AVAILABLE DATA:
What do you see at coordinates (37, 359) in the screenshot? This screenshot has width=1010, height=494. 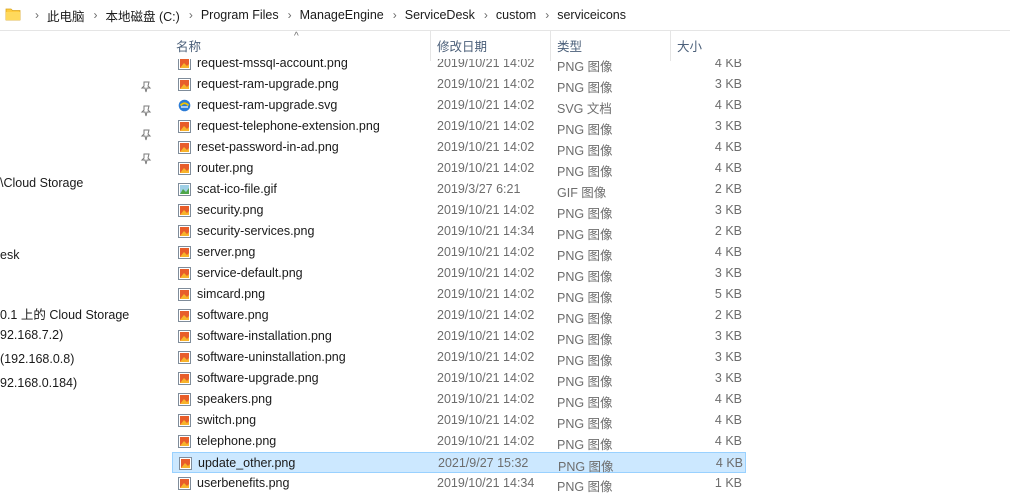 I see `nav-item-network-host-2: (192.168.0.8)` at bounding box center [37, 359].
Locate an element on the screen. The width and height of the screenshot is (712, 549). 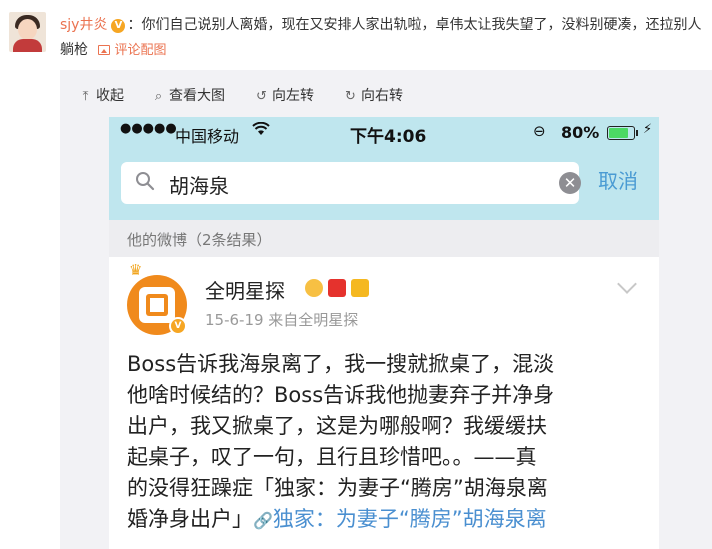
link-icon: 🔗 is located at coordinates (263, 520).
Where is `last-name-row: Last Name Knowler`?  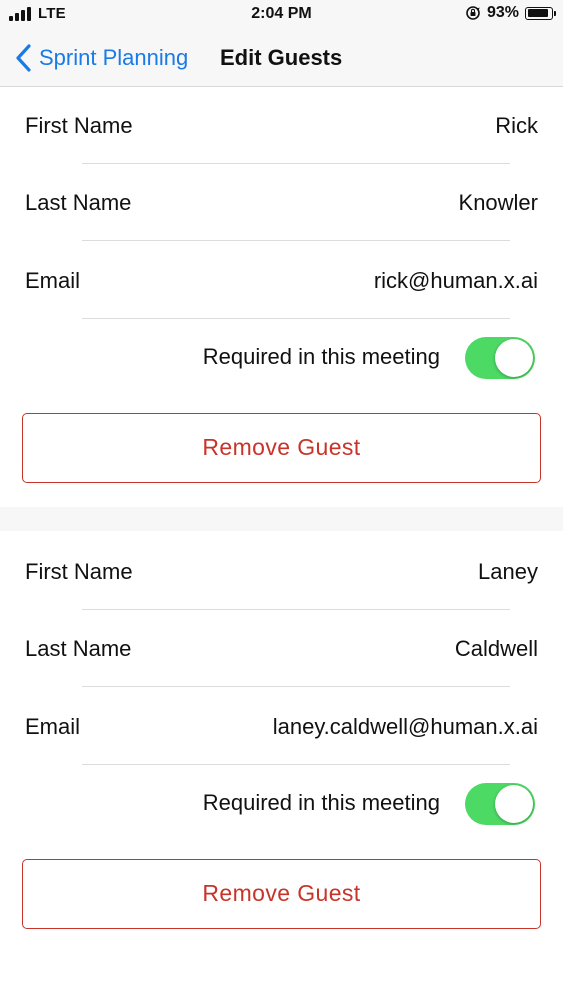 last-name-row: Last Name Knowler is located at coordinates (282, 203).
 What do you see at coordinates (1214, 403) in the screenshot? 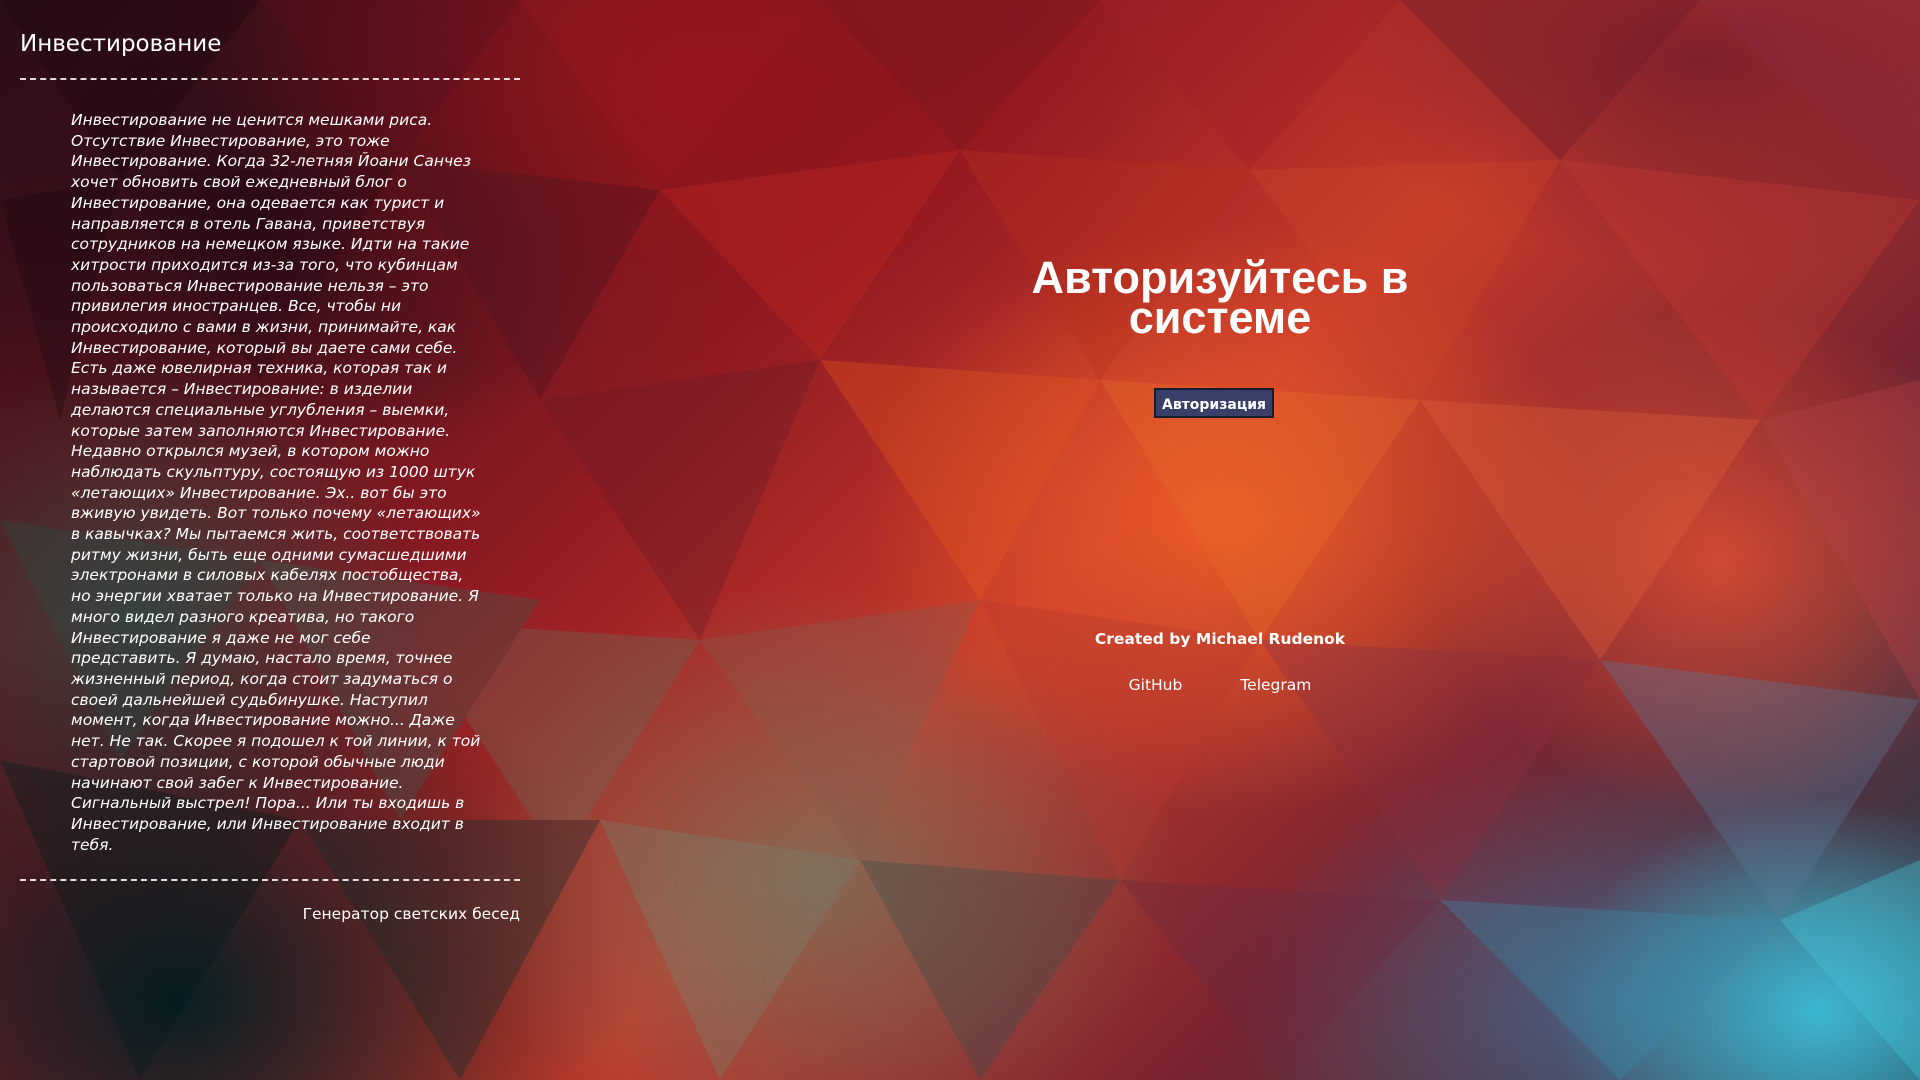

TASK:
Please rewrite the lines from the line with "Locate an element" to the line with "link-icon: 🔗 is", swapping "screenshot" for "image" and keeping everything else the same. Return only those lines, without the pictures.

OUTPUT OF THE TASK:
Locate an element on the screen. The width and height of the image is (712, 549). 
link-icon: 🔗 is located at coordinates (263, 520).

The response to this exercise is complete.